* _WHAT YOU WILL DO_
Each line from the one containing "The height and width of the screenshot is (1493, 2389)." to the end of the entries below must be restated exactly, and no other line should appear.

* _Data items_

-=-=-

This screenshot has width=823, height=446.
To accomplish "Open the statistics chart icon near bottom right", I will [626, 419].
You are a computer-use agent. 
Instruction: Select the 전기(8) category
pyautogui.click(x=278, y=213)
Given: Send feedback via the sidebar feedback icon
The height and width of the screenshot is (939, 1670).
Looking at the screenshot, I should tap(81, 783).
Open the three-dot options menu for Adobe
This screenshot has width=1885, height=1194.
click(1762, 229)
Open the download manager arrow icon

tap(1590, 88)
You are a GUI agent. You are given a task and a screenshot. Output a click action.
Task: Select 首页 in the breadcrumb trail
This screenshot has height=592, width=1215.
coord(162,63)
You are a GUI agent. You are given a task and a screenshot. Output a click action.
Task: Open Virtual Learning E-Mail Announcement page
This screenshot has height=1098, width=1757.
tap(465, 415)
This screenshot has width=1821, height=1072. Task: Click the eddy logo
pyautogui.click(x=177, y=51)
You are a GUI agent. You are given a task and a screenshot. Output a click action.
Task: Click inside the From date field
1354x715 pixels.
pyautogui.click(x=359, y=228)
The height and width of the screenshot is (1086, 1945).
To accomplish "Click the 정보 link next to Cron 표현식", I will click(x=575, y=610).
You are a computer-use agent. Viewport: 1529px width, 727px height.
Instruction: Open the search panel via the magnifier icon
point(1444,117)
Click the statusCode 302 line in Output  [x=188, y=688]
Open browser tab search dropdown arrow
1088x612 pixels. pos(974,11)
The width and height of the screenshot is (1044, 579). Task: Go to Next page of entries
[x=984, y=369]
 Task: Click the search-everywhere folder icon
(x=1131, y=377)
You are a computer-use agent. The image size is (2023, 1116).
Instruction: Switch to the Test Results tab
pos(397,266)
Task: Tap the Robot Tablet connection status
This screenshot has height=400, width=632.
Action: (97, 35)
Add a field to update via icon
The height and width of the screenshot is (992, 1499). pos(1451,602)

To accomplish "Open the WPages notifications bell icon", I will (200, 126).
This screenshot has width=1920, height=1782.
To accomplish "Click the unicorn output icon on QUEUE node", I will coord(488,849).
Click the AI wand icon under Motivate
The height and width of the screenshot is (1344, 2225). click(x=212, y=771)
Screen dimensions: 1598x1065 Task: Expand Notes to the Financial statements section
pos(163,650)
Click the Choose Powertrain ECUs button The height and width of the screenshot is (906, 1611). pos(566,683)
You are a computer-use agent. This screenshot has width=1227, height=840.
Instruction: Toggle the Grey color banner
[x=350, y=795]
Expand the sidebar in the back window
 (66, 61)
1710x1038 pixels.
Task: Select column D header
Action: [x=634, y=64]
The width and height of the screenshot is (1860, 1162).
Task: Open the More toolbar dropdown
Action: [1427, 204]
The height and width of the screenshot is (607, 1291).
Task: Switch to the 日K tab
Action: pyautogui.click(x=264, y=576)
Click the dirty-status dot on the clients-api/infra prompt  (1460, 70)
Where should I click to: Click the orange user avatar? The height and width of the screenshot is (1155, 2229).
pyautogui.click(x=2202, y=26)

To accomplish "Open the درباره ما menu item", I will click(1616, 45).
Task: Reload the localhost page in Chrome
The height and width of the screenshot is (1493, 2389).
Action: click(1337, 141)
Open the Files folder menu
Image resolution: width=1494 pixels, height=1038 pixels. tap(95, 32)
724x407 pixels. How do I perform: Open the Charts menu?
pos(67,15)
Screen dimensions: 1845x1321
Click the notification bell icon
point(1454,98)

-=-=-

* _RESULT OF THE TASK_
The height and width of the screenshot is (1493, 2389).
Action: click(1337, 141)
Open the Files folder menu
Image resolution: width=1494 pixels, height=1038 pixels. tap(95, 32)
724x407 pixels. How do I perform: Open the Charts menu?
pos(67,15)
Screen dimensions: 1845x1321
Click the notification bell icon
point(1454,98)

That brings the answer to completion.